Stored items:
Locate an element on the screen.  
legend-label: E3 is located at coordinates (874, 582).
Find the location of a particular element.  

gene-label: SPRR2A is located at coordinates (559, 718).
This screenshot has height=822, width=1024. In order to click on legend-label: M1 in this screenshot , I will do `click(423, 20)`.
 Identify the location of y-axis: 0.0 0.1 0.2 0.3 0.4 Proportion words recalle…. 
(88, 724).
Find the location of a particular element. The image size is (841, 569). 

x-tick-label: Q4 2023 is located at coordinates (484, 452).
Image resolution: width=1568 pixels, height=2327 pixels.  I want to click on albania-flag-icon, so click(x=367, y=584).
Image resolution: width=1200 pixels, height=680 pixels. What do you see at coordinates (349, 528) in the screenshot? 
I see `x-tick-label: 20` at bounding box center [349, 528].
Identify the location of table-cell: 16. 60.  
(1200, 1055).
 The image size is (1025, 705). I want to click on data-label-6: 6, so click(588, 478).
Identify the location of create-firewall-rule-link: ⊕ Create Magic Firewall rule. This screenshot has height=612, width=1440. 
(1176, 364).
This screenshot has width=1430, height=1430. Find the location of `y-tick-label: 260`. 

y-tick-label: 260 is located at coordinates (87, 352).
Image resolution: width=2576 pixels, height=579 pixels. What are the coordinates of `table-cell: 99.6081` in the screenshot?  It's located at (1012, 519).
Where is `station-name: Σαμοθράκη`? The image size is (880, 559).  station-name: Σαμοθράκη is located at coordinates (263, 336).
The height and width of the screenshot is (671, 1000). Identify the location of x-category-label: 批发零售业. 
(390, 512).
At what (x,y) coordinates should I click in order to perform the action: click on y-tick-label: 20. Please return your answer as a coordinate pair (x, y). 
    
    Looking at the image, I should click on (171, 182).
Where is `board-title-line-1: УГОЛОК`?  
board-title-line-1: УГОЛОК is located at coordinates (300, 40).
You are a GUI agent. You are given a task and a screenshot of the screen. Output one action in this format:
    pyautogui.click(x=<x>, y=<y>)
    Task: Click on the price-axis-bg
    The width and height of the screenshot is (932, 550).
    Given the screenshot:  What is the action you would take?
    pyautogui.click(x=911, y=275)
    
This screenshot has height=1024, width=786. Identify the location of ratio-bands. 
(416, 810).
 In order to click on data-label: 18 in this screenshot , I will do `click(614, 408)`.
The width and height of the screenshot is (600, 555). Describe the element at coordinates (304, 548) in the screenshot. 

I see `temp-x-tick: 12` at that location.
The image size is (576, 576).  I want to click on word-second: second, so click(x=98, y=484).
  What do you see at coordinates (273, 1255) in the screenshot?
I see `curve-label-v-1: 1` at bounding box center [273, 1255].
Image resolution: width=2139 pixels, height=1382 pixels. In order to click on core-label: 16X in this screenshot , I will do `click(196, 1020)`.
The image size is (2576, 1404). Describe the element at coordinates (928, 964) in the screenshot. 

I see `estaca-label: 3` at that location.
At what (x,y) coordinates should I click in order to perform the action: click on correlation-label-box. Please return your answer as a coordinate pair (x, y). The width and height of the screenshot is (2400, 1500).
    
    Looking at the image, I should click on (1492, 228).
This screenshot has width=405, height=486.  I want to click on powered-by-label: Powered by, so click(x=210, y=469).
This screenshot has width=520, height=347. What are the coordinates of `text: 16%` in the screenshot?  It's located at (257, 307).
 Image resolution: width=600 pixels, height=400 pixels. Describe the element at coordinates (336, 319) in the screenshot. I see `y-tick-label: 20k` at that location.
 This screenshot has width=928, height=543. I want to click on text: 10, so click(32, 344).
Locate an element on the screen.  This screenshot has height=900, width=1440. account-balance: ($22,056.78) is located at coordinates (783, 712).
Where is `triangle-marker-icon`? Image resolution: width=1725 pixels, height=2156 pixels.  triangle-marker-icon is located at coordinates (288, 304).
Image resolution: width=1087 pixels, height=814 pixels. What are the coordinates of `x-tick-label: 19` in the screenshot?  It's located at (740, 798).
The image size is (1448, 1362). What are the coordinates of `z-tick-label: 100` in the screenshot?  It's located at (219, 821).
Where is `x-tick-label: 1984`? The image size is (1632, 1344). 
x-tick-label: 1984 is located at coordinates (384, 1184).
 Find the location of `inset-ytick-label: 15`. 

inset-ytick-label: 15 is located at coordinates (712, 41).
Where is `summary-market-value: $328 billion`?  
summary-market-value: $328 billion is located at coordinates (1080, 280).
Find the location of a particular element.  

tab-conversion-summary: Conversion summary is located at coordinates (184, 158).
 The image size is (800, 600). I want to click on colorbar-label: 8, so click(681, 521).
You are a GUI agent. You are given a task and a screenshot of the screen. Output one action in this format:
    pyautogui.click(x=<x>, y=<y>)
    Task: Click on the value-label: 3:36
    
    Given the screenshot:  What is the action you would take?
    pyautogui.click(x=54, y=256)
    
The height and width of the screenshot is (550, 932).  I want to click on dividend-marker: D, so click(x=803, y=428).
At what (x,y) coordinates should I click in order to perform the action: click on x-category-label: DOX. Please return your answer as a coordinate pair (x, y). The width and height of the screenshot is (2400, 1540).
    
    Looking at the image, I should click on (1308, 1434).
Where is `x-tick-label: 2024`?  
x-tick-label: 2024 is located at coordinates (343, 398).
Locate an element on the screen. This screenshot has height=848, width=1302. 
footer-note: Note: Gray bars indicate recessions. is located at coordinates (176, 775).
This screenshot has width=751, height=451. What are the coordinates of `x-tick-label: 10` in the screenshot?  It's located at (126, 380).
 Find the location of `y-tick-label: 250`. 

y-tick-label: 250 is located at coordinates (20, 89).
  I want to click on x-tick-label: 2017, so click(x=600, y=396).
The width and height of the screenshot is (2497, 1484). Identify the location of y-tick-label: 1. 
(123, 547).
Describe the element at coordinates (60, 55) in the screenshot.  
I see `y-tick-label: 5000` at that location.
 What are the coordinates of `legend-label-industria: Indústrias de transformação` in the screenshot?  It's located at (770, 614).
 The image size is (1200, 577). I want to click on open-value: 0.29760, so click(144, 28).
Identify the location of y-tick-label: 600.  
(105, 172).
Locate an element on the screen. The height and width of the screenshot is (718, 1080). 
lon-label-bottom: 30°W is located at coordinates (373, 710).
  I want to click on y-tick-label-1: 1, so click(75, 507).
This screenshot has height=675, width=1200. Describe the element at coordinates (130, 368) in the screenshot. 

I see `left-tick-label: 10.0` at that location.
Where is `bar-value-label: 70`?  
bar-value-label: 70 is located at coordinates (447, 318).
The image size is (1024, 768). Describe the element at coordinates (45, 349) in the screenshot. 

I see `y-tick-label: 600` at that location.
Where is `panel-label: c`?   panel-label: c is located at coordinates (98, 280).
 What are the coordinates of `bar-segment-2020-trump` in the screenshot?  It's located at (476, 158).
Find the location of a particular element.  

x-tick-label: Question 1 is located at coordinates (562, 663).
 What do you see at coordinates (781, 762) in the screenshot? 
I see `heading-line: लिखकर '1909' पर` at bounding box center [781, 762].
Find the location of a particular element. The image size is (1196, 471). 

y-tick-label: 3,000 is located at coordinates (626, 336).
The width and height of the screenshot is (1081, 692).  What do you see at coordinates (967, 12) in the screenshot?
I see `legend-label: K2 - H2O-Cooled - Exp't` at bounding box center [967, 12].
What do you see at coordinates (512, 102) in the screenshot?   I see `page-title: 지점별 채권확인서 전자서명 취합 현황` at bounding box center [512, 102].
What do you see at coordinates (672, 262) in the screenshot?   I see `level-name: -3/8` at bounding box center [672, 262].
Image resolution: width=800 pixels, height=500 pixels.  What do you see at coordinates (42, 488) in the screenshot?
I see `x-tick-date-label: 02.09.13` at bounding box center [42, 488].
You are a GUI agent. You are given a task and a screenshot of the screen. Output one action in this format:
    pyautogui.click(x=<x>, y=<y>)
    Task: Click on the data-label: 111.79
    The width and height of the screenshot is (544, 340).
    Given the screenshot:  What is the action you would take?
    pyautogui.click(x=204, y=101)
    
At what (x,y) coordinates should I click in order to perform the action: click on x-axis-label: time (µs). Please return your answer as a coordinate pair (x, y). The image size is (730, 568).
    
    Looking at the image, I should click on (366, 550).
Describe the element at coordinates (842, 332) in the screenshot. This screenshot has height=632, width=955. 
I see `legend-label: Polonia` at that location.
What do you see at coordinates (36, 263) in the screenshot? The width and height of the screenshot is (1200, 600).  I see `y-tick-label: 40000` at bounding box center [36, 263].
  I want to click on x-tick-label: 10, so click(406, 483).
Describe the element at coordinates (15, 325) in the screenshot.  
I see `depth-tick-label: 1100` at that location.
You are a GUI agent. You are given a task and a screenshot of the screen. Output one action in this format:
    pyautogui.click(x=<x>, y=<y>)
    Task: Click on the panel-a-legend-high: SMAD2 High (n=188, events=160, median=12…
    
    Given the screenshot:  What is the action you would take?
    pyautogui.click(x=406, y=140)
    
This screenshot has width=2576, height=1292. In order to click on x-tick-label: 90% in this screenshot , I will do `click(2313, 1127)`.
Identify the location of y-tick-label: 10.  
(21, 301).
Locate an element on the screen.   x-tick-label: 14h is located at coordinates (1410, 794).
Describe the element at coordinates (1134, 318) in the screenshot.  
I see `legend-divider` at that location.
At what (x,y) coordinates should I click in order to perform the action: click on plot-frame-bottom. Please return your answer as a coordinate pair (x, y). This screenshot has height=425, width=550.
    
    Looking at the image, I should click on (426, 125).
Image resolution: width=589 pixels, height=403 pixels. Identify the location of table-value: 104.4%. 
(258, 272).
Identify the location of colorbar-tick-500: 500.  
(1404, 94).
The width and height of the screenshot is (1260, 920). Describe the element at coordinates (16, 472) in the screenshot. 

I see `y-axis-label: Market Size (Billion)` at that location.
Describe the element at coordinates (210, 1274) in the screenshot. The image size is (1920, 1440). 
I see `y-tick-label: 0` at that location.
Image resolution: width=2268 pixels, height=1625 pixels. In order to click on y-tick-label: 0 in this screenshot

What is required »
Copy out the records from the line containing "The width and height of the screenshot is (1081, 692)." through the line containing "center [967, 12].", including both of those lines.

Completed exercise »
The width and height of the screenshot is (1081, 692).  What do you see at coordinates (967, 12) in the screenshot?
I see `legend-label: K2 - H2O-Cooled - Exp't` at bounding box center [967, 12].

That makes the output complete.